So, the psych doubled my new depression med from 150 mg a day to 300 mg a day, and I am still pairing it with my old one. I am already feeling a little better, so I hope the extra mg will make things even better!
I want it to be the 28th! I want Micah. Poor LKH, her computer crashed and ate her new Merry and all the new Anita she had written. Thankfully, they sent the drive out and it was all recovered. She is having a hard time getting into the groove again because she is afraid of the computer now.
Again, I am so fucking bored. I went out with my friend last night, drank a bunch, slept in... now, I wanna run my head into the wall. I have lots of movies I could watch, but I am too antsy to sit through any of them. I did, however, watch a sex tape of a certain irish accented actor. Very... interesting. Heh.

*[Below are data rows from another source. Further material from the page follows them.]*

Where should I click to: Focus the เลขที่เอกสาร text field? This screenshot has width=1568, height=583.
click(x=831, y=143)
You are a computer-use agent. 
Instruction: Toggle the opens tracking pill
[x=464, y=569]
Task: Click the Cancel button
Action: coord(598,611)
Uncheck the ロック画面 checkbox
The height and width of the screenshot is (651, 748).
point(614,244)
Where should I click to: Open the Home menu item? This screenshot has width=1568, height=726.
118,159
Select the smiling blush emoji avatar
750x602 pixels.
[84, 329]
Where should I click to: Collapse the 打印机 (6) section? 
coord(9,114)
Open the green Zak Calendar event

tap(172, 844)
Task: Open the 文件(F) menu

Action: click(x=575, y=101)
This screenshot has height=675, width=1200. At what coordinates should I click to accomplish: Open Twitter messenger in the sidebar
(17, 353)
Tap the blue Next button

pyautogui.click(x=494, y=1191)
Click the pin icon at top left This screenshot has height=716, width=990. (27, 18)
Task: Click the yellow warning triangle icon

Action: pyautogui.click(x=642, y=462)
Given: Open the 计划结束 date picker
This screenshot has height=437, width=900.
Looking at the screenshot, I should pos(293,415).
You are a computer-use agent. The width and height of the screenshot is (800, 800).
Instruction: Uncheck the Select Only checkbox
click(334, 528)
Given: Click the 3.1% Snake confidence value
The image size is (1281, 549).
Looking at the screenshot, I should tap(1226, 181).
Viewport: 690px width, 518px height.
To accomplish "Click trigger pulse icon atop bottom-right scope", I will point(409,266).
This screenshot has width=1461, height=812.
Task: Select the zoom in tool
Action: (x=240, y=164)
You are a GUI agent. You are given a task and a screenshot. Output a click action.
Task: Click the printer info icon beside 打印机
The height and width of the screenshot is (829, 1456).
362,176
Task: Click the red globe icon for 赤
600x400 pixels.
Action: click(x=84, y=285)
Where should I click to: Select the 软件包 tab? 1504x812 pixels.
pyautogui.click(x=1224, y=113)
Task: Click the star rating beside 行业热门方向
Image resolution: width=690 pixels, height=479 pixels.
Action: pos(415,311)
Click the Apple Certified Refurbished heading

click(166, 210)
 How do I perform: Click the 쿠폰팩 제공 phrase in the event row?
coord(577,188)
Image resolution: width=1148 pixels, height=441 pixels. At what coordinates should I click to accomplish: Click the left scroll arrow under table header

What to do? What to do? I wish I had more Anita to read, but I went through the 12 books already, and yesterday read an entire book (the new Oprah book club selection) and then I read the farewell book they put together for Friends. I would start Merry again, but I wont get through them all by Micah... hmm, maybe I could. Fuck. Can she write faster? I will give her cookies. I can't wait for the new one! Over 1000 pages and over 2 lbs. Heh. BTW, you all SUCK for getting me THIS infatuated with LKH and her writing. I guess she is putting out a compilation of short stories before the end of the year too. And by SUCK, I mean I LOVE YOU. And Jean-Claude. And Doyle. And...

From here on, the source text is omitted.